Let \(T\colon V \to V\) be a self-adjoint operator and \(\lambda \in \C\) is an eigenvalue, with \(T\v = \lambda\v\) for some \(\v \neq \ve{0}\). Then, \(\lambda \in \R\). Moreover, the eigenspaces associated with distinct eigenvalues are orthogonal.
The spectral theorem for real self-adjoint maps says that \(T\colon V \to V\) is self-adjoint if there exists an orthonormal eigenbasis.
The spectral theorem for normal operators says that \(T\colon V \to V\) is normal iff there exists an orthonormal eigenbasis.

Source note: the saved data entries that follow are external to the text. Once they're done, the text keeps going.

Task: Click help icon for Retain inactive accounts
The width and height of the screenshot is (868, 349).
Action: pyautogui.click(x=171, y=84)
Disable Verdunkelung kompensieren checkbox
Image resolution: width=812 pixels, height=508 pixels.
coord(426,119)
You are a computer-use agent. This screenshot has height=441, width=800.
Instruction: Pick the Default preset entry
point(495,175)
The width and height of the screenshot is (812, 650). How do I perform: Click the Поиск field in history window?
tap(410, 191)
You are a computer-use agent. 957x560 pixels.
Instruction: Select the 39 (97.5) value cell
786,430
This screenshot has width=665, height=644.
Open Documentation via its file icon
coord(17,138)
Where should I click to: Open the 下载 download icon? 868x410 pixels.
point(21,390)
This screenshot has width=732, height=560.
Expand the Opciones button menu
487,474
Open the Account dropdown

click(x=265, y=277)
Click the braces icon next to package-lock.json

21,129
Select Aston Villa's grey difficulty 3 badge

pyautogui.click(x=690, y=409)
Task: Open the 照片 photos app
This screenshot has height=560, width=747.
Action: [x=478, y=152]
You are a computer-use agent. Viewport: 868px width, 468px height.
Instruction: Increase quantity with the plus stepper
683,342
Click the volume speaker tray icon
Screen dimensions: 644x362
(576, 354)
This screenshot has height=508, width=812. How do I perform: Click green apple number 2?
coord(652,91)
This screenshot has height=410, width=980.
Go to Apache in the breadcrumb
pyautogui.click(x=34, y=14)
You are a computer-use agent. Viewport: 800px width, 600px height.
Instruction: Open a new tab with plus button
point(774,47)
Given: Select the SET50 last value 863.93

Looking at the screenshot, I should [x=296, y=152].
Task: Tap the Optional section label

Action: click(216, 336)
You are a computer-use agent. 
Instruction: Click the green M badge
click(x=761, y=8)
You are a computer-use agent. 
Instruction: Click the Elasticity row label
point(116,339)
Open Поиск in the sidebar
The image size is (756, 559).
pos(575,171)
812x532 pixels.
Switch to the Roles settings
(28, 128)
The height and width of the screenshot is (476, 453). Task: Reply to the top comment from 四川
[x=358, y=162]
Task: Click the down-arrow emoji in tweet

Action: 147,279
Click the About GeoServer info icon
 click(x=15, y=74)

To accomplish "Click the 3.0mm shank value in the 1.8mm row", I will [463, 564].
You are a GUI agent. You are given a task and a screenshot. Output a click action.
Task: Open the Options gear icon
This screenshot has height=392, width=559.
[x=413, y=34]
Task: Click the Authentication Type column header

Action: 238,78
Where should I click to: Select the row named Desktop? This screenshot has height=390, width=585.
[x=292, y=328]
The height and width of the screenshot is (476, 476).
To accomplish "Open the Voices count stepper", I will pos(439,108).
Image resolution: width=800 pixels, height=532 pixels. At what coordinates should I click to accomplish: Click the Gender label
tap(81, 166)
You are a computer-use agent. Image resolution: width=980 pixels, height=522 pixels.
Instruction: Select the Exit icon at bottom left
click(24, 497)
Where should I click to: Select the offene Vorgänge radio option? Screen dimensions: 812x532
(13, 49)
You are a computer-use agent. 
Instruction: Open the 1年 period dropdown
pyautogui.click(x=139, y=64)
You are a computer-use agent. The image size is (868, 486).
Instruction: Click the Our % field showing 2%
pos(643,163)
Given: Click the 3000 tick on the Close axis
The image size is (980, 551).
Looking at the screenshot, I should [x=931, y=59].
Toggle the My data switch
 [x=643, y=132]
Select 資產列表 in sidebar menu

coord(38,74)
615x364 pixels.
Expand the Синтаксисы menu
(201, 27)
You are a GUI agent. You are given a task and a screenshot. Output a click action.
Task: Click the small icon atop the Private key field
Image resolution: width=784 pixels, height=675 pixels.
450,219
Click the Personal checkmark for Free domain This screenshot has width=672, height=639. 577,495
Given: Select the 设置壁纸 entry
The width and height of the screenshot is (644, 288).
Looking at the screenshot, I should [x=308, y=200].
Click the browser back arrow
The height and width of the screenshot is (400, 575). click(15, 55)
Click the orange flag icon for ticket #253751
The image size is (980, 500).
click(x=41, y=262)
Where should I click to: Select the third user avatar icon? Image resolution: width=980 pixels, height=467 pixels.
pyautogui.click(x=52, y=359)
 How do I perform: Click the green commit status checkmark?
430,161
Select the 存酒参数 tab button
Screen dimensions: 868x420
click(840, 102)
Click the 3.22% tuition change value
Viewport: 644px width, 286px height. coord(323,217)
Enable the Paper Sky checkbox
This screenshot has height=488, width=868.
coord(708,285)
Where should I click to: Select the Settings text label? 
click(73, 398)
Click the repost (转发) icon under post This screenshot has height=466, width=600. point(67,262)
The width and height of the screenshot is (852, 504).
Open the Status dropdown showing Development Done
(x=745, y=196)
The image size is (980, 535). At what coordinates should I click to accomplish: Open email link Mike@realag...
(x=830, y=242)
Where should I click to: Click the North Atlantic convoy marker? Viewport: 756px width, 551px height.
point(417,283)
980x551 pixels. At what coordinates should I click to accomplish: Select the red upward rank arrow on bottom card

The distance between vectors \(\v\) and \(\w\) in an inner product space \(V\) is defined to be \(\norm{\v - \w}\).
A linear map \(T\colon V \to V\) is called an isometry if it is distance preserving. \[ \norm{T\v - T\w} = \norm{\v - \w}, \quad\text{for all }\v, \w \in V. \] Equivalently, \[ \norm{T\v} = \norm{\v}, \quad \text{for all }\v \in V. \] It can be shown that \(T\) is an isometry iff \(\ip{T\v}{T\w} = \ip{\v}{\w}\). Thus, isometries are also angle preserving.
It can also be shown that an isometry satisfies \(T^* T = I_V\).
The matrix \([T]_\beta\) is unitary.